Requirements :: Copy the rows again unchanged, from the line with "Click the 中文 button in top bar" to the line with "point(201,90)", including both of those lines.

Entries supplied ::
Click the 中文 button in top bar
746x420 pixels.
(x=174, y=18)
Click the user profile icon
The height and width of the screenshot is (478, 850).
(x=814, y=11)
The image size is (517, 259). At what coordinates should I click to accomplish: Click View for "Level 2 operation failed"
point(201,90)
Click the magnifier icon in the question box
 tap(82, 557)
---
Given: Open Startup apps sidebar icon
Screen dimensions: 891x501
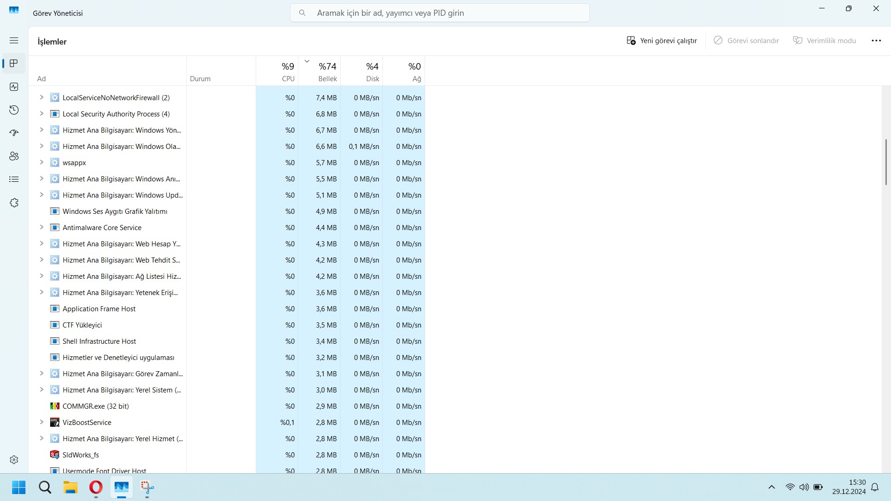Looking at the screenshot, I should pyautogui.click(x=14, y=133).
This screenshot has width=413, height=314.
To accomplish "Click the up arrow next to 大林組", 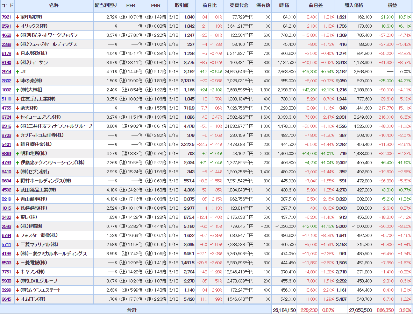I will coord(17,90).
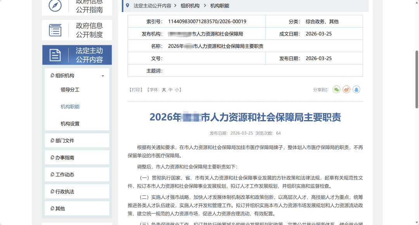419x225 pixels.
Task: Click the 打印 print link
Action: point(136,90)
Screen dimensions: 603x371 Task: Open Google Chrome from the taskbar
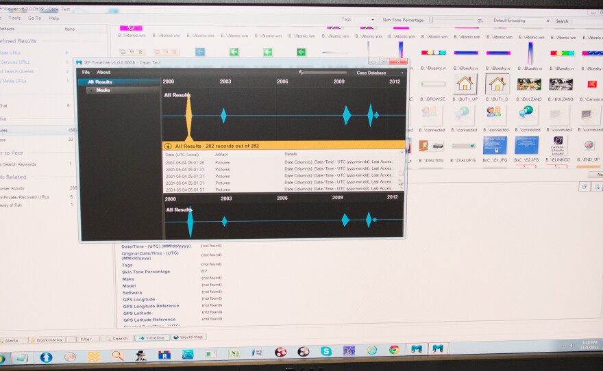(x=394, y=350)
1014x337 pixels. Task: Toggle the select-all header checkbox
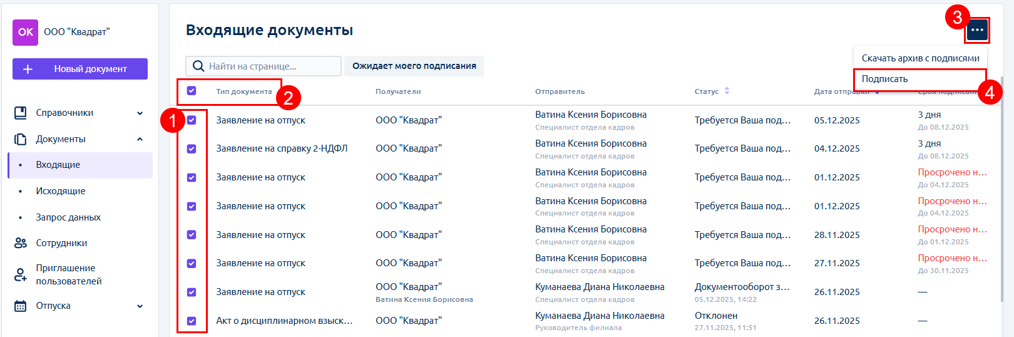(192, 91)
--
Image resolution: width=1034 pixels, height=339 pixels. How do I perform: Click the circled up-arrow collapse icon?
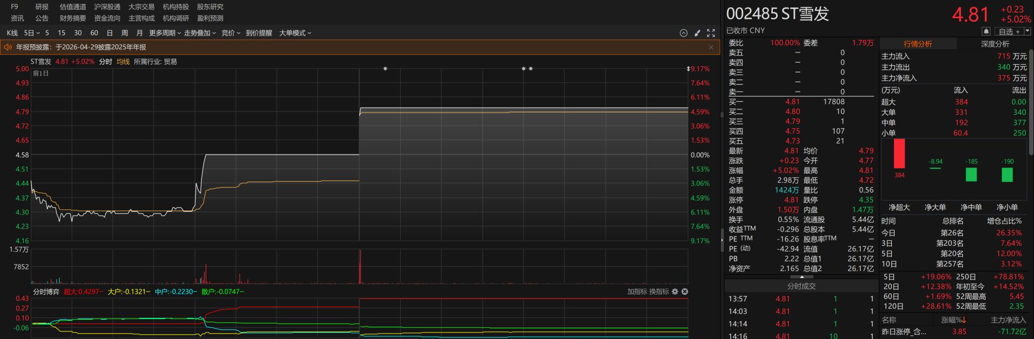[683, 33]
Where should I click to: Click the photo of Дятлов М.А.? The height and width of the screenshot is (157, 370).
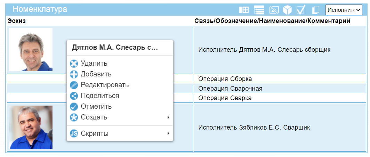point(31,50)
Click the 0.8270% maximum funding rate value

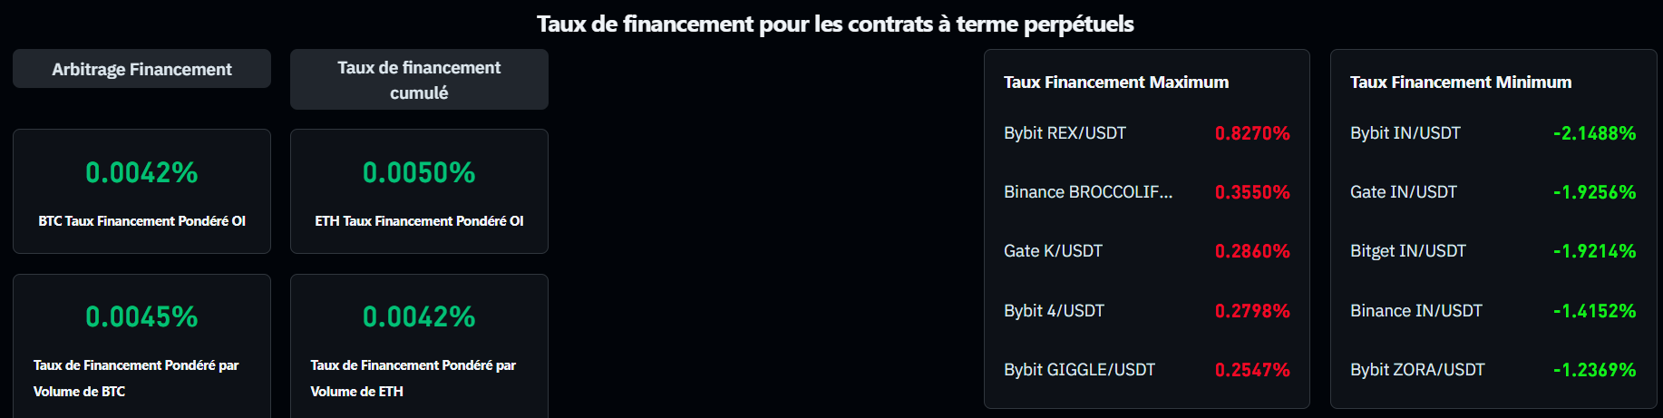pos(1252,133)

Worked solution ::
Click the 中文 button in top bar
746x420 pixels.
(x=174, y=18)
Click the user profile icon
The height and width of the screenshot is (478, 850).
(x=814, y=11)
The image size is (517, 259). At what coordinates should I click to accomplish: Click View for "Level 2 operation failed"
point(201,90)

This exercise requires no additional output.